Some of my favorite Altmanisms included Marlowe looking for food to feed his hungry cat, who I might add for an animal gives a spectacular performance, and how a stocker that he meets at the grocery store while searching for cat food he ends up meeting again at random at the police station. The next door female nudists, who are also into yoga and attract the attention of both the police and the bad guys who come to Marlowe’s place, are fun too.
There’s some marvelous framing by cinematographer Vilmos Zsigmond including capturing Roger and Eileen having an argument inside their home, which was filmed at Altman’s Malibu residence, through a glass patio door while at the same time in the reflection you see Gould walking along the beech. Later while Eileen and Marlowe are having a conversation by an open window you can see in a distance, which the other two are unaware of, Roger walking into the ocean in an attempt to kill himself.
Spoiler Alert!
The film also features what I feel is one of the most shocking and disturbing scenes that I’ve ever seen put into a movie and that’s a statement that I don’t use lightly. I’ve seen hundreds of gory horror films, but what happens here I’ve found far more unsettling.

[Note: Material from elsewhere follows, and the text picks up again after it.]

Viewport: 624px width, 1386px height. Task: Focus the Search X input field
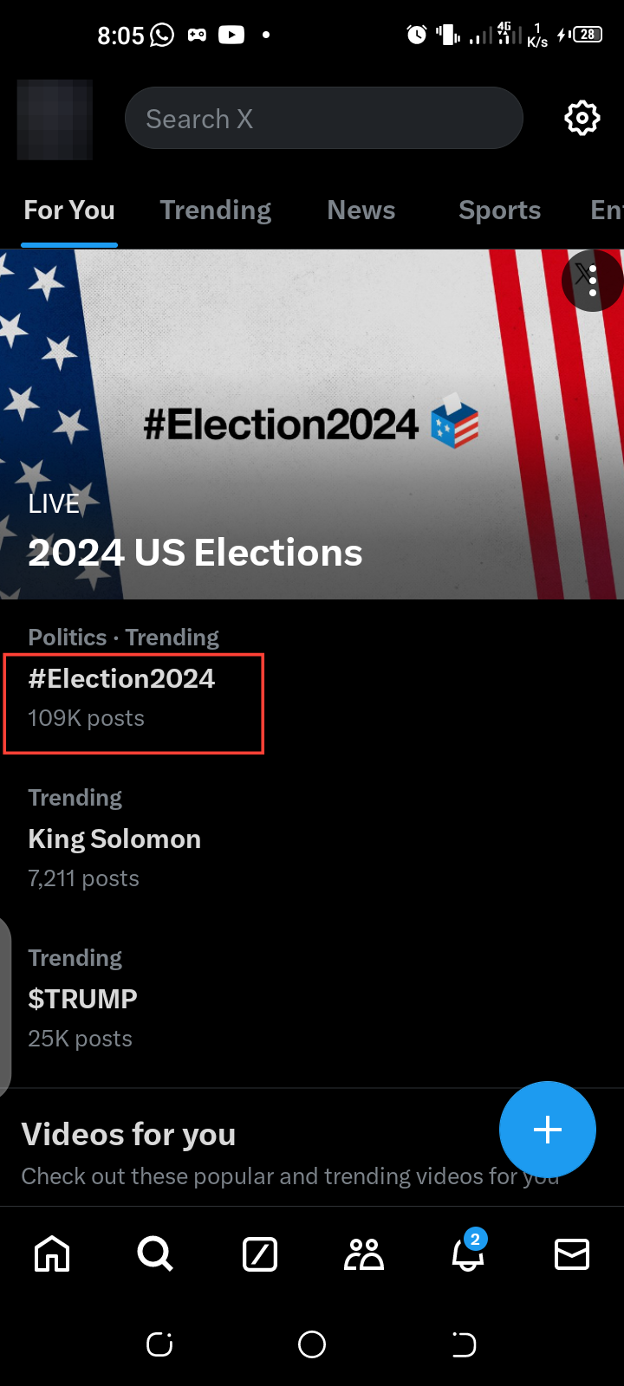tap(323, 119)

I think the reason is because it’s completely unexpected as it features the character played by film director Mark Rydell smashing a glass coke bottle onto the face of his girlfriend who just seconds earlier he had stated that he was deeply in-love with. Hearing her scream out in unending pain while cupping her hands over her face as blood spews out makes it come-off as very real. Even more amazing is that the part of the girlfriend was played by an amateur named Jo Ann Brody who never appeared in any other film and was a waitress that Altman and Brackett met when they went out to dinner while working on the script and who they asked on-the-spot if she’d like to be in their movie.

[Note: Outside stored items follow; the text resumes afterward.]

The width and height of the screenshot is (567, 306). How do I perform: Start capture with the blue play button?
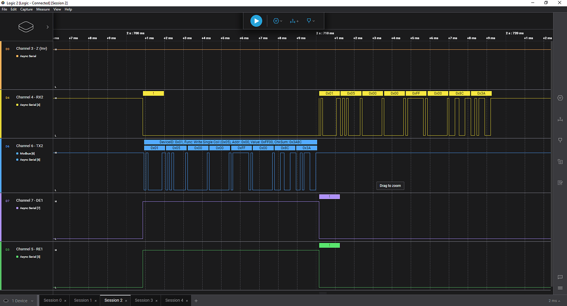[256, 21]
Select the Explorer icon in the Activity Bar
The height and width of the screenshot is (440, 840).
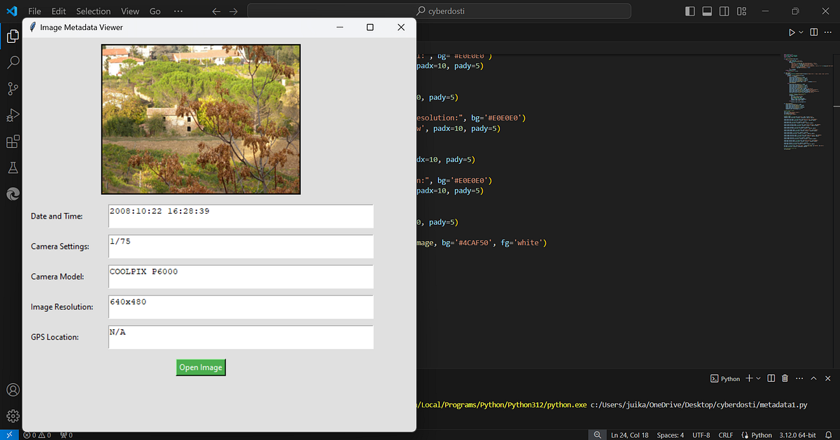click(x=12, y=36)
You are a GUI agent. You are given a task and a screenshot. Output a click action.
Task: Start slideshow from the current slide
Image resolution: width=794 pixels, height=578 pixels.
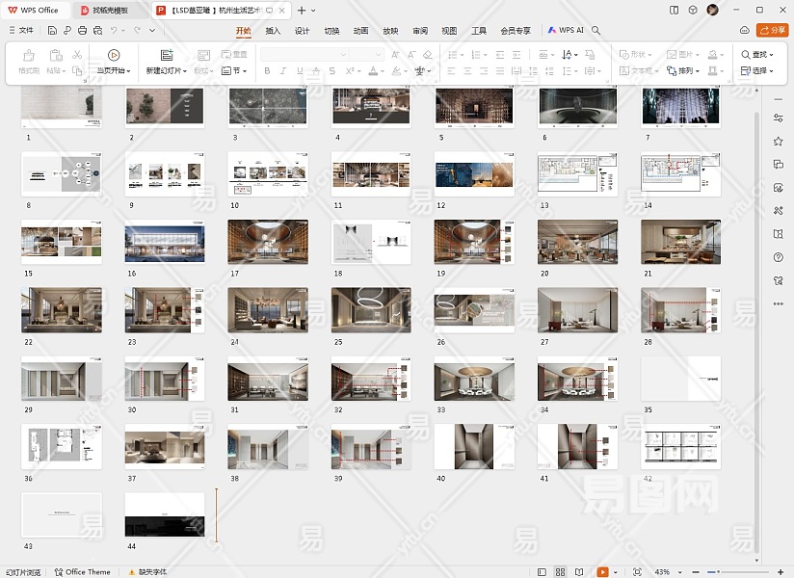coord(114,56)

Altman admitted that he knew this violent scene, which had not been in the book, would upset some fans, but he felt it was important to bring the viewer back to the reality that these were violent characters at heart. This could also be seen as a foreshadowing to the surprise ending when Marlowe finds Lennox still alive in Mexico and then unexpectedly shoots him. In the novel Marlowe allows Lennox to walk away unharmed, but Altman liked the violent twist.

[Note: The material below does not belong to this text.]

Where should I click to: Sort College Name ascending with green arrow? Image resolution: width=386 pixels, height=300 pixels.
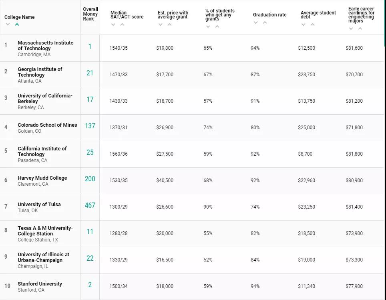point(17,24)
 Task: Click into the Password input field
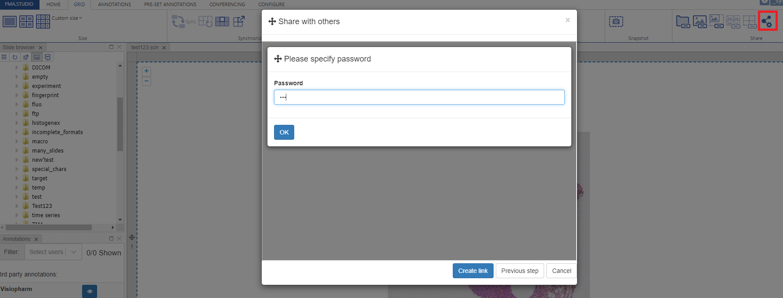(x=419, y=97)
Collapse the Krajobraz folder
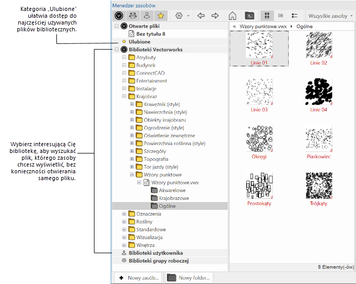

Personally I was ambivalent with the ending here and might actually have preferred the way it was done in the book. My main issue though with it is that Eileen spots Marlowe leaving the place where Lennox was just shot and since she was in a relationship with Lennox and also had strong criminal connections I’d think she’d end up, one way or another, going after Marlowe once she realized he had killed her lover causing the ending to leave open too many potentially interesting tangents that should’ve been followed through on.
My Rating: 7 out of 10
Released: March 7, 1973
Runtime: 1 Hour 52 Minutes
Rated R
Director: Robert Altman
Studio: United Artists
Available: DVD, Blu-ray, Amazon Video
One of those films that stays with you. I could watch it every couple of months.